Alle Bundestagsfraktionen gingen davon aus, dass über die Reform in einem Vermittlungsausschuss beraten werde, sagte Thomas Oppermann, der parlamentarische Geschäftsführer der SPD-Bundestagsfraktion, dem Hamburger Abendblatt. Die Fraktionen hätten sich auf ein Treffen bereits am Montag um 14 Uhr verständigt. "Wir fordern bei dem Treffen deutlich mehr Geld für Ganztagsschulen", hob Oppermann hervor. Die Pläne von Arbeitsministerin Ursula von der Leyen (CDU) führten in eine Gutscheinbürokratie. "Wir wollen Ganztagsbetreuung. Anstelle von 1300 neuen Gutschein-Verwaltern brauchen die Schulen in Deutschland mehr Sozialarbeiter", sagte der SPD-Politiker. Wenn sich die Parteien im Januar über klare Nachbesserungen einigten, sehe er gute Chancen, dass das dann verbesserte Bildungspaket für Kinder aus ärmeren Haushalten schnell in Kraft treten könne. Am 11. Februar tagt der Bundesrat zum ersten Mal in 2011 - und könnte dann dem veränderten Gesetz zustimmen. Für die Erhöhung der Regelsätze um fünf Euro schon ab Januar sieht Oppermann auch ohne beschlossenes Gesetz keine Hürden. "So wird auch bei der Beamtenbesoldung im Vorgriff einer gesetzlichen Erhöhung verfahren", ergänzte er.

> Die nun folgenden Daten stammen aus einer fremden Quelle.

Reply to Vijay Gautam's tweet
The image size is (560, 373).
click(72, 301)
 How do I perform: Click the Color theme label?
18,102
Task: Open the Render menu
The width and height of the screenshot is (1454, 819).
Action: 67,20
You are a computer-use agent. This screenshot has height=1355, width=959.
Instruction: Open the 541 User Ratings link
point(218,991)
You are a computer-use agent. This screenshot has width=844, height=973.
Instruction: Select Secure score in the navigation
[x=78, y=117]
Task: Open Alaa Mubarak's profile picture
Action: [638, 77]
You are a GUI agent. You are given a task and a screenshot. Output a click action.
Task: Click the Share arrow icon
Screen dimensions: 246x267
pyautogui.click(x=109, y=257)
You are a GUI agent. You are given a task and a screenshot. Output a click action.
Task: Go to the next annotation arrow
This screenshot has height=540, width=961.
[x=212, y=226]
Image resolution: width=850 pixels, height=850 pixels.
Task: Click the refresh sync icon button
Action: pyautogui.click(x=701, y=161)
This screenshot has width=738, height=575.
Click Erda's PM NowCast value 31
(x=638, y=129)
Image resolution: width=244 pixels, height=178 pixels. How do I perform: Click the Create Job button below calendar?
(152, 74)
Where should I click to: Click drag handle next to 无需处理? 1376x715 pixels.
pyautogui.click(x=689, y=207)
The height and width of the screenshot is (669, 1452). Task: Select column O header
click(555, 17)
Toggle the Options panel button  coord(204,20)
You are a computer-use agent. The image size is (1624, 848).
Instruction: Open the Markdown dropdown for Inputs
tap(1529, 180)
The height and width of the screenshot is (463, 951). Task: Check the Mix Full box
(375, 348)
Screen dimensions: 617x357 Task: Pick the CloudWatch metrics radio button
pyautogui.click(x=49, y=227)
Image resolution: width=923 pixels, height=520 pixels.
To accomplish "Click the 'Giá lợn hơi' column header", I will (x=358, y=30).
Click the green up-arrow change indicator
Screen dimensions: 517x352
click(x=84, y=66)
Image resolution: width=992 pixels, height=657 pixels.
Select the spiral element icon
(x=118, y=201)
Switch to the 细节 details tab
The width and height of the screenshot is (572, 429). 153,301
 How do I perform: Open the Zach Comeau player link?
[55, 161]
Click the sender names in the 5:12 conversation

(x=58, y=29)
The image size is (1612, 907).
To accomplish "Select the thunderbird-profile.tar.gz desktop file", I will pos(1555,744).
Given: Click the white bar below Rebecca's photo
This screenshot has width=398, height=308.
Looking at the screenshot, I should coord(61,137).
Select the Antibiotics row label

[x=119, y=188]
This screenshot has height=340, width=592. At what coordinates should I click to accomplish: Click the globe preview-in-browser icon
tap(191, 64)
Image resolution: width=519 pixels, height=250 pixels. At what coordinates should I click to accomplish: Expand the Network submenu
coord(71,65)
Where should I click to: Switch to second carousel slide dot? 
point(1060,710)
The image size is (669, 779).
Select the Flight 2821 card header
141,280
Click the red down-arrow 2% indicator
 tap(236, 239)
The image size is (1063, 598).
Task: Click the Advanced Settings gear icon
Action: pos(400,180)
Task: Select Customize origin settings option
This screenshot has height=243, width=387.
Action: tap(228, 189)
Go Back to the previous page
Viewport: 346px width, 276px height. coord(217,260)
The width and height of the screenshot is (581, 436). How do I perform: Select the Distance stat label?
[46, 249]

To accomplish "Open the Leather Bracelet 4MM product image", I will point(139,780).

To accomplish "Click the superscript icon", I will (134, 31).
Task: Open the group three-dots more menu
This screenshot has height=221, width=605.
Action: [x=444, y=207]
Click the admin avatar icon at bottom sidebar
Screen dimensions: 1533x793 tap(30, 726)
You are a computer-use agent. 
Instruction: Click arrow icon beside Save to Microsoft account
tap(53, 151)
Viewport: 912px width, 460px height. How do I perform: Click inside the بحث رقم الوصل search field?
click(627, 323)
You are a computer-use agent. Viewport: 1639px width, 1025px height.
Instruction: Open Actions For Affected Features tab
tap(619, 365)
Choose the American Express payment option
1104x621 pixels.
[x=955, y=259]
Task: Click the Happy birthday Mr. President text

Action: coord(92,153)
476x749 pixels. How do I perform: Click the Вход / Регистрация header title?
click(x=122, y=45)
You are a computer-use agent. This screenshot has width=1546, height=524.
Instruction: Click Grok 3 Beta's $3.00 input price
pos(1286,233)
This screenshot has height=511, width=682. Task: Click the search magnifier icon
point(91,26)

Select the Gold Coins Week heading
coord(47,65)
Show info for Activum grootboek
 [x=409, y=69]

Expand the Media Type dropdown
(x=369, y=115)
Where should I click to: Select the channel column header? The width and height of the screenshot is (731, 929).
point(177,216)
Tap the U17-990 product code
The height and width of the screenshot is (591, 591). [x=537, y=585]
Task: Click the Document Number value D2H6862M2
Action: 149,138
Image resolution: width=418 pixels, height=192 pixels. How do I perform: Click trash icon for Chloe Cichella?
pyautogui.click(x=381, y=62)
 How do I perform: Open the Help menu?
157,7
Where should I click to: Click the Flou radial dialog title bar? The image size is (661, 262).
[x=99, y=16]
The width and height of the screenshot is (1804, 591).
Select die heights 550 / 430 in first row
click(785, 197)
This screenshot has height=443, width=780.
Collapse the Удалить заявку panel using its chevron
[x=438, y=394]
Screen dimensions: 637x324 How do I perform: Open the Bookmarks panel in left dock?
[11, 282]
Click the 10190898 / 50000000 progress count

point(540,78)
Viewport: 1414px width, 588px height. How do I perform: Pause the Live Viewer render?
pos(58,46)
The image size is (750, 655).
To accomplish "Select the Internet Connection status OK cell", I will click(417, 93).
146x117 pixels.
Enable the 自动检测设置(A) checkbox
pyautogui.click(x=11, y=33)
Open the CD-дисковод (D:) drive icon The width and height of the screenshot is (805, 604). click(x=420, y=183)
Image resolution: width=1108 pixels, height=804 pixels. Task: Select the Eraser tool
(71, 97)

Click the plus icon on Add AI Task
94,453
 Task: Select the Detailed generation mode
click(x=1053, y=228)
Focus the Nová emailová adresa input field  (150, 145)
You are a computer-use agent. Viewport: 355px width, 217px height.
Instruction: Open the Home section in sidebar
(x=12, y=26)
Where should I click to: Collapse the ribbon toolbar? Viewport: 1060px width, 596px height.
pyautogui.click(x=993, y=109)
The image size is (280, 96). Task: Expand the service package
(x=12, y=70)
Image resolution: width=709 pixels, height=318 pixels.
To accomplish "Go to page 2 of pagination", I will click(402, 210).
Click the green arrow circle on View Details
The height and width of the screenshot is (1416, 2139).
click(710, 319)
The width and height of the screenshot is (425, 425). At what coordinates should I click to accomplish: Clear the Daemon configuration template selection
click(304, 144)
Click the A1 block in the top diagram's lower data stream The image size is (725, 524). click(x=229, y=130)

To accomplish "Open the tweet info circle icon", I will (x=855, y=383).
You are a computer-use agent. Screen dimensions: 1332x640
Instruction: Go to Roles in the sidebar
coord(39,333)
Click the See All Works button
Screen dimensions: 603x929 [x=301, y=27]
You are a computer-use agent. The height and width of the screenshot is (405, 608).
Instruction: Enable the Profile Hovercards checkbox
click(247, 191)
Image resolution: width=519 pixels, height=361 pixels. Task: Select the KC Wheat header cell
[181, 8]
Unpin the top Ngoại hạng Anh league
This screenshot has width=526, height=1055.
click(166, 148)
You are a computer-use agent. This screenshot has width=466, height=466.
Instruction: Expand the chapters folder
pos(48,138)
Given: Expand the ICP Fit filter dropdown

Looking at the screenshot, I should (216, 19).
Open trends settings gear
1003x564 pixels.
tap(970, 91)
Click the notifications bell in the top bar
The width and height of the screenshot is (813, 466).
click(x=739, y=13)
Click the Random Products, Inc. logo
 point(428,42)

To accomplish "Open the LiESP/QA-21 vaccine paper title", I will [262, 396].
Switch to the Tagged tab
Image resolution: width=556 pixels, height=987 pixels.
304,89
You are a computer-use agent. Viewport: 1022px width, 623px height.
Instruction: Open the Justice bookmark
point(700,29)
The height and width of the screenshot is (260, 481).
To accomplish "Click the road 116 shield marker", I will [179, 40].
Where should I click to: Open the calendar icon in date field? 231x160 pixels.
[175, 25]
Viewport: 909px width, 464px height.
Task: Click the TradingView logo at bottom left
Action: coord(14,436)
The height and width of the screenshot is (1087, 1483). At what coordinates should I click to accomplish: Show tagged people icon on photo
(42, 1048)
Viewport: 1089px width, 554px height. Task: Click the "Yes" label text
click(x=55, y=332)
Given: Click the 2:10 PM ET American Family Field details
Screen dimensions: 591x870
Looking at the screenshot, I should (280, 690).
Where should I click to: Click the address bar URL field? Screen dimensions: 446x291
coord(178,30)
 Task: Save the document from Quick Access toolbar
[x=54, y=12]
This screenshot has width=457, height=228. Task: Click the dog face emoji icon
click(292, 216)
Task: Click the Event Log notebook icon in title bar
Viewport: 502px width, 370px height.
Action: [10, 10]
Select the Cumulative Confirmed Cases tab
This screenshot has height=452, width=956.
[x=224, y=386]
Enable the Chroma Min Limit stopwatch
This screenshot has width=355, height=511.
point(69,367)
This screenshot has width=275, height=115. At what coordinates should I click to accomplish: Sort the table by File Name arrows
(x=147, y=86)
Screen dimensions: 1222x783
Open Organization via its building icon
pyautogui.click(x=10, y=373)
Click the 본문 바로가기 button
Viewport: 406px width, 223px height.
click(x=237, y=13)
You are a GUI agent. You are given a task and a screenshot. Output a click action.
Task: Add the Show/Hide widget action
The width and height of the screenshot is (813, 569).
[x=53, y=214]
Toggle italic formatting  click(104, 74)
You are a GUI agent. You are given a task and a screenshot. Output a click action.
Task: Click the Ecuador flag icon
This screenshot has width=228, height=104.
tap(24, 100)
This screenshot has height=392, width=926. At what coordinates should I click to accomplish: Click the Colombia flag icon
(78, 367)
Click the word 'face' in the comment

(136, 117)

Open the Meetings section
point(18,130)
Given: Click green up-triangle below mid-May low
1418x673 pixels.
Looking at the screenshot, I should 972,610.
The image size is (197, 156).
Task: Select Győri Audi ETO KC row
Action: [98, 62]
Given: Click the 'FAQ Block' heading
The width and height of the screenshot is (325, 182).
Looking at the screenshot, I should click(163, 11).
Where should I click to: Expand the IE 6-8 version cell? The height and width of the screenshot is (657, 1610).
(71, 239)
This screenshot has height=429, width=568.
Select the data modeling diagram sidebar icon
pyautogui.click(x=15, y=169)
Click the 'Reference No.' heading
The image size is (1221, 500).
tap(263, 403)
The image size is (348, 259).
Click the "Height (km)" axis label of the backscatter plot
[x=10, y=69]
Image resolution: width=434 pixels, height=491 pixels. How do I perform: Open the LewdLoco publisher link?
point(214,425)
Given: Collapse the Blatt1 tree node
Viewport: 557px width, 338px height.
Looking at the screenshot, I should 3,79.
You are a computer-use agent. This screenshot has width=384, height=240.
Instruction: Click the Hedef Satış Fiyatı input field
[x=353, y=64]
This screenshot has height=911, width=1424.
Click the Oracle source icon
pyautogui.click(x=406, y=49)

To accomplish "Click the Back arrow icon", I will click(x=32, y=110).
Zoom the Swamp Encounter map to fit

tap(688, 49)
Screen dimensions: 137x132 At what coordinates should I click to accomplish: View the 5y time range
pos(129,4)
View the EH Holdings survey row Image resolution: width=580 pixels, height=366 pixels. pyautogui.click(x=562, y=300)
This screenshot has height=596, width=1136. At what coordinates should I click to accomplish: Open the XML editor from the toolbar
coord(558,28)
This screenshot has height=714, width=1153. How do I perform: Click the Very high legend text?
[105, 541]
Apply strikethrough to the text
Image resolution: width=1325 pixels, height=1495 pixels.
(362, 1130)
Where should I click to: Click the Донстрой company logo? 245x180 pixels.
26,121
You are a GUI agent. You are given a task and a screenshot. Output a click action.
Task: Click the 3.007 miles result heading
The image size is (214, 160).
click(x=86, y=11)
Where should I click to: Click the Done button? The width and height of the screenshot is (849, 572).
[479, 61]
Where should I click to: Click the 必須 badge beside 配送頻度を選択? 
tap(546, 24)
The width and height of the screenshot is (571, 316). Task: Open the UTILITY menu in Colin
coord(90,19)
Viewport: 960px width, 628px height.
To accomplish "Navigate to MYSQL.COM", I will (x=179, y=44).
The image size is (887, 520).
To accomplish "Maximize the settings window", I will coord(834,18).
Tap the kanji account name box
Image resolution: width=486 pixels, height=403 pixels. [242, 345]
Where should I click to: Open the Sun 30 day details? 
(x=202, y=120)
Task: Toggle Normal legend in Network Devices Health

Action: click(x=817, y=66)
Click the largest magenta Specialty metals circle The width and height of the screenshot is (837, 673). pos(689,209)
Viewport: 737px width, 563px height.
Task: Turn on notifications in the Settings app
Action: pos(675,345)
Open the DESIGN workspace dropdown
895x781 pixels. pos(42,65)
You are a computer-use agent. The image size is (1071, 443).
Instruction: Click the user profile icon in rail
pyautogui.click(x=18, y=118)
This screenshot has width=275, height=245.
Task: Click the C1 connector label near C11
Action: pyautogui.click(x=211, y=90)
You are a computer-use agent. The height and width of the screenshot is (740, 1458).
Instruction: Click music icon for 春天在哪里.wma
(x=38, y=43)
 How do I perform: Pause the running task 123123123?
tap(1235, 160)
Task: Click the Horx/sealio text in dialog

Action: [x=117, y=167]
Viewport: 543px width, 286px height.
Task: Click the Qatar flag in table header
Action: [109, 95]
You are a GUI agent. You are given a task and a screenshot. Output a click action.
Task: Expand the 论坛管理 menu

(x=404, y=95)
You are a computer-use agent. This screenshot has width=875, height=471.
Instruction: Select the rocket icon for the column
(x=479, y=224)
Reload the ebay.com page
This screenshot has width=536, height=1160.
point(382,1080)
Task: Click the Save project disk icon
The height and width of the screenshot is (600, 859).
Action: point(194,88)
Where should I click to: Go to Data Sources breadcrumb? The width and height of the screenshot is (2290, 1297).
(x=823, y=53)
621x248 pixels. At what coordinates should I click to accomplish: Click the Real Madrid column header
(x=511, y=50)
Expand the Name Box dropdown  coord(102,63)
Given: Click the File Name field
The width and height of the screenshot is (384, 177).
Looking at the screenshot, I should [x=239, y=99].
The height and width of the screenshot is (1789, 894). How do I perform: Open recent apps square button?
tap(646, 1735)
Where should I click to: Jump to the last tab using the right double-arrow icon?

In der Union sieht man das anders. Der Fraktionsgeschäftsführer Peter Altmaier sieht keine Rechtsgrundlage, die fünf Euro an Hartz-IV-Empfänger auszubezahlen, bis es ein "politisch belastbares Ergebnis" im Vermittlungsausschuss gebe. Das Gleiche gelte für eine vorgezogene Anwendung des Bildungspakets. Der CDU-Politiker appellierte an die SPD, "ihrer gesamtstaatlichen Verantwortung" gerecht zu werden. Die Regierung wolle keine rechtsfreien Räume und erwarte, dass die SPD ergebnisorientiert verhandele.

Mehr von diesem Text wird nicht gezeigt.